Blood results (reference values shown in brackets)

Initial ABG: pH 6.6 (7.35–7.45), pCO₂ 2.6 kPa (4.5–6.0), pO₂ 12.3 kPa (>10),

BE −33.6 mmol/L (−2 to +2), HCO₃ ^– 3.4 mmol/L (22–26) and lactate 14 mmol/L (<1.3).

Inflammatory markers: White cell count 12.5×10⁹/L (4–11), C-reactive protein 14 mg/L (<4).

Urea and electrolytes: Na 132 mmol/L (135–145), K 6.0 mmol/L (3.5–5.3), urea 54 mmol/L (2.5–7.8), Cr 1057 μmol/L (45–90), glucose 7.7 mmol/L (4–6 fasting) and ketones 6.2 mmol/L (<0.6).

Liver function tests: mildly elevated.

Imaging

CXR: nil focal.

CT abdomen: possible pancolitis.

Differential diagnosis

MALA—most likely diagnosis in view of history and investigations.

Intra-abdominal sepsis or perforation—important to consider in view of abdominal pain, cardiovascular instability, raised lactate and hypothermia. No evidence of perforation or collection on CT.

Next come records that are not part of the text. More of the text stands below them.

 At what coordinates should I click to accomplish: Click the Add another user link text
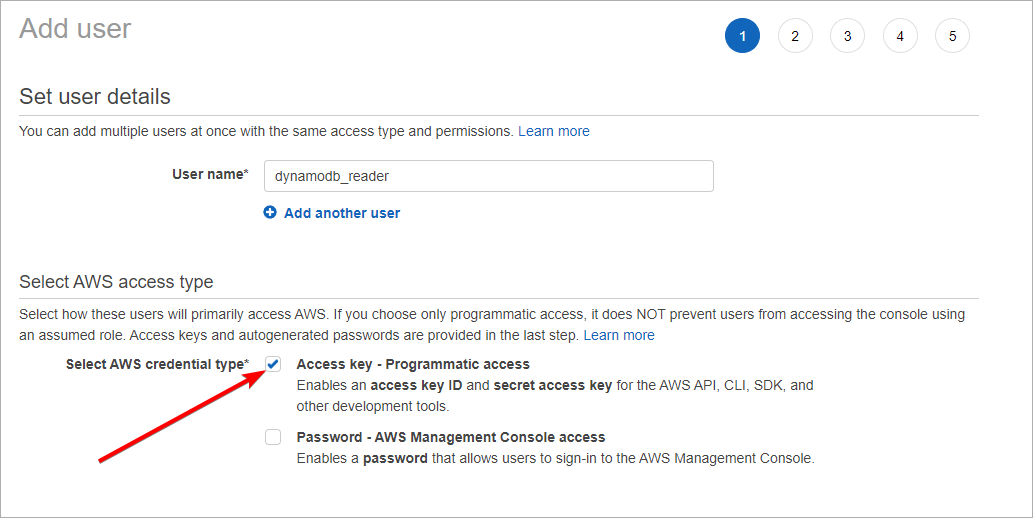342,213
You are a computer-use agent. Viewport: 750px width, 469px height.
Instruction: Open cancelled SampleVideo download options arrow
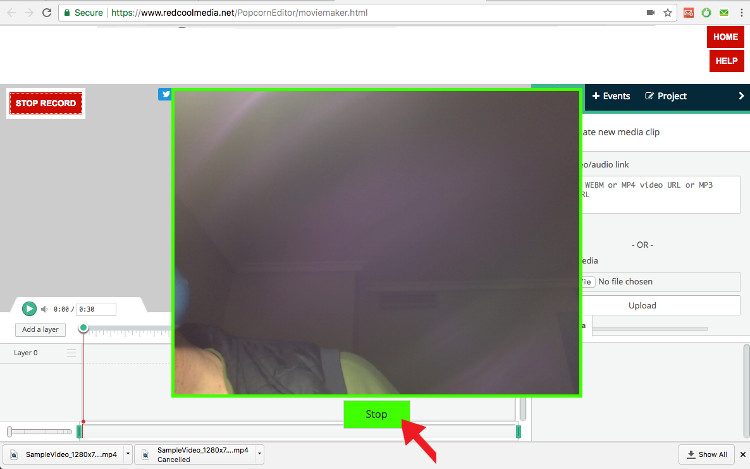(259, 454)
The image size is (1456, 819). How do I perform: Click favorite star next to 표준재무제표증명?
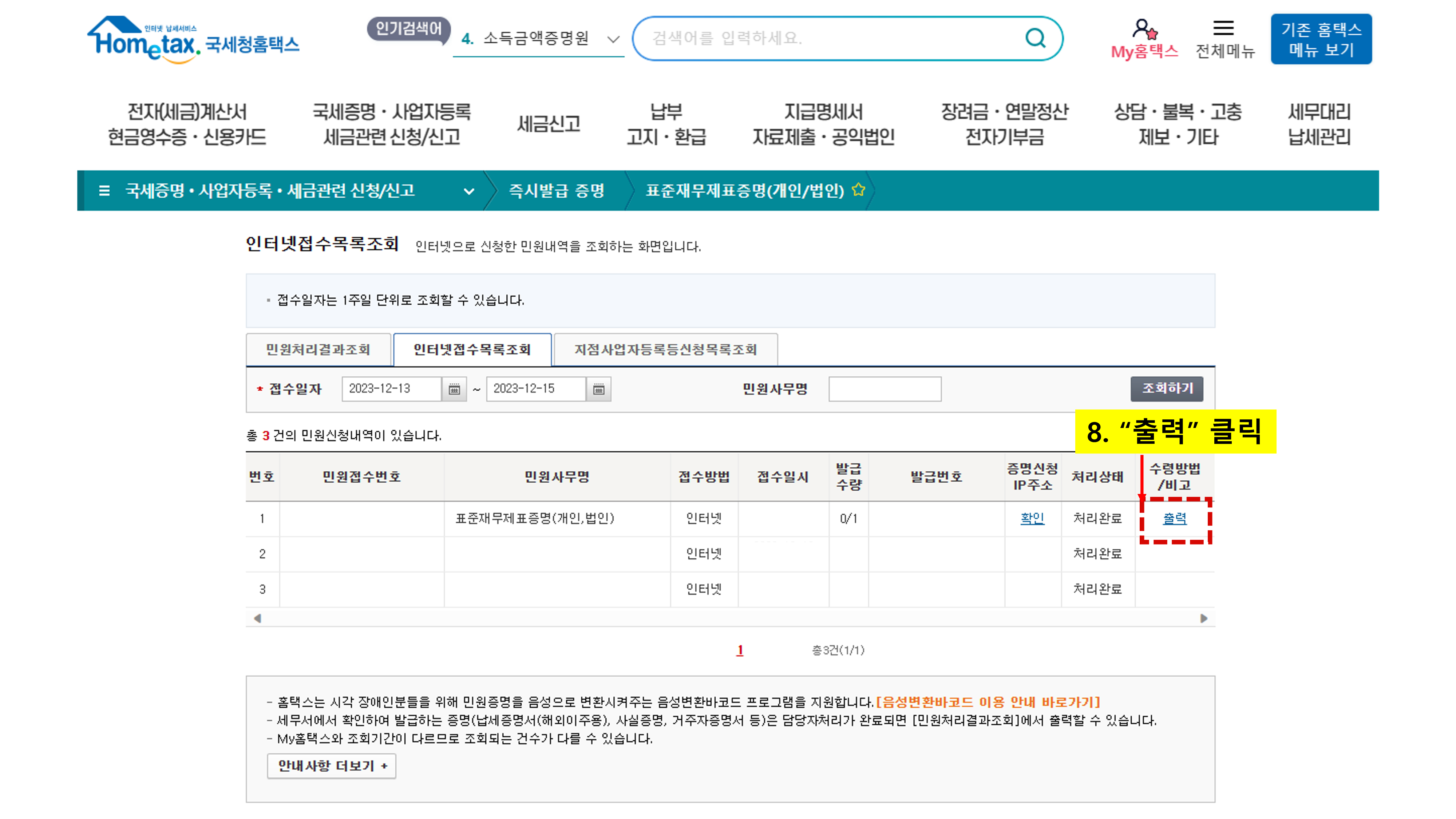(859, 190)
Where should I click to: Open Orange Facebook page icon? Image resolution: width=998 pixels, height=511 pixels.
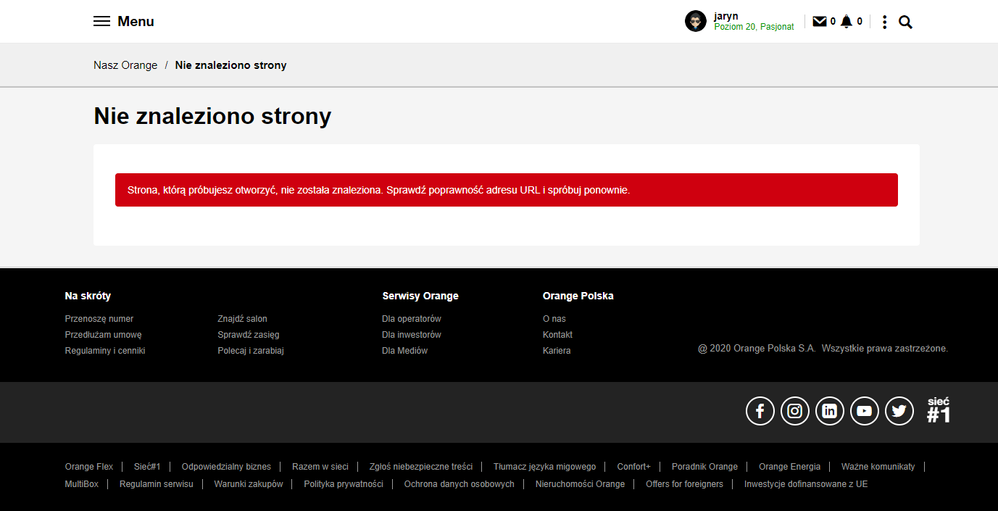click(x=760, y=411)
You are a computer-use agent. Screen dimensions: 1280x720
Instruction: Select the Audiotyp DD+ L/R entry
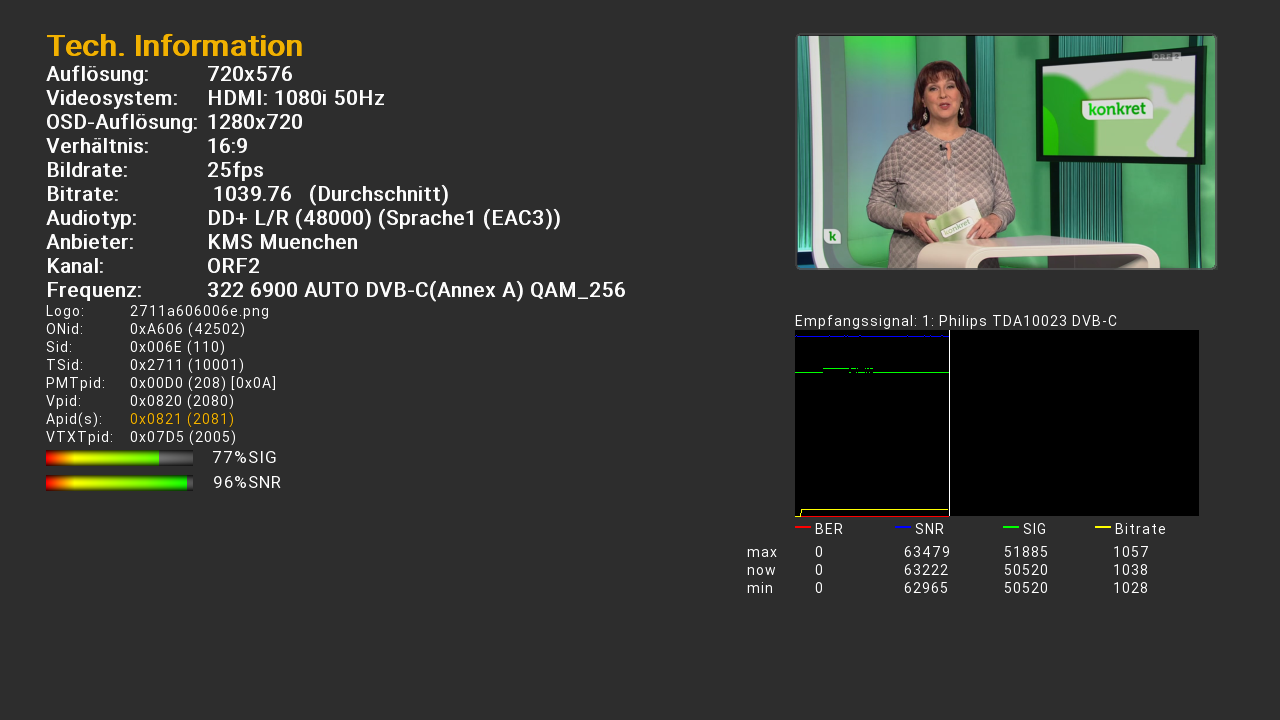pyautogui.click(x=383, y=218)
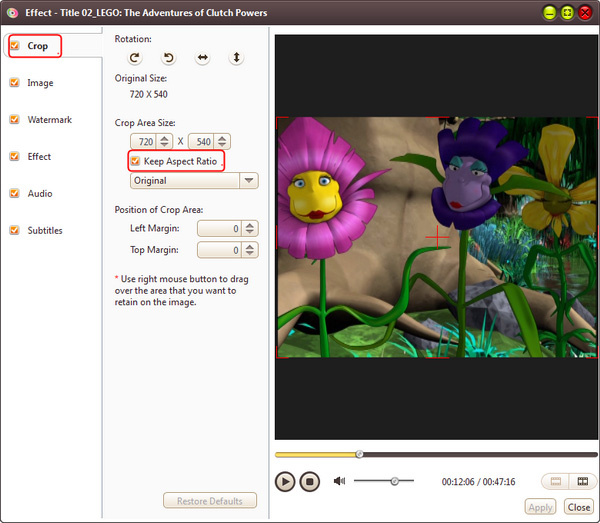
Task: Uncheck the Watermark checkbox
Action: pyautogui.click(x=14, y=120)
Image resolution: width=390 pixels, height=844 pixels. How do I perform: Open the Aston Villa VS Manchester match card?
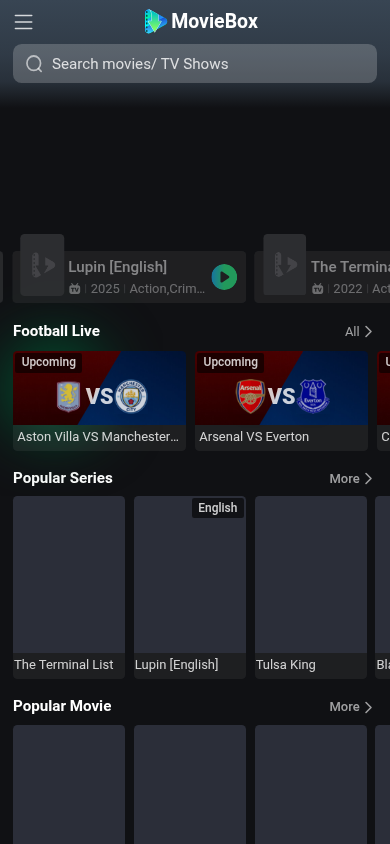pyautogui.click(x=100, y=401)
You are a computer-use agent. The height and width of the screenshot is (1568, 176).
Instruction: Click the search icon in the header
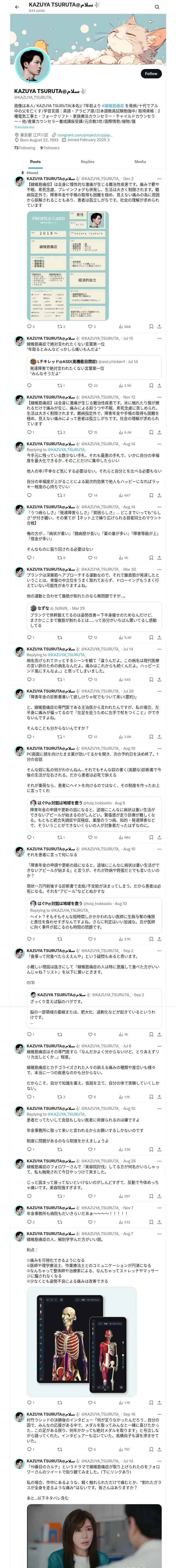[x=157, y=7]
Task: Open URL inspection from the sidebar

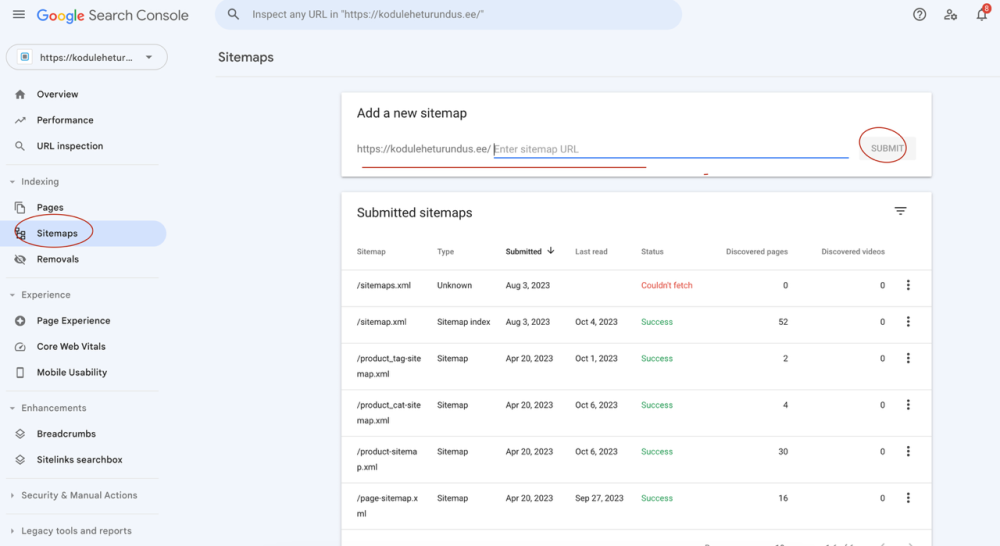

Euglycaemic diabetic ketoacidosis in the presence of sepsis—more commonly associated with sodium-glucose cotransporter-2 inhibitors, which were not present in this case.

Treatment

Withhold metformin and other nephrotoxins.

Intravenous fluids.

Vasopressors.

Intravenous bicarbonate.

Renal replacement therapy.

Insulin.

Ventilatory support as required.

Outcome and follow-up

The patient required CVVHDF for 3 days. She was successfully extubated on day 6. Despite developing a ventilator-associated pneumonia, she was well enough to be discharged to a medical ward on day 14, then home on day 16.

She was provided with information on MALA and given advice about pausing treatment in the future when unwell. She has not had any further similar episodes.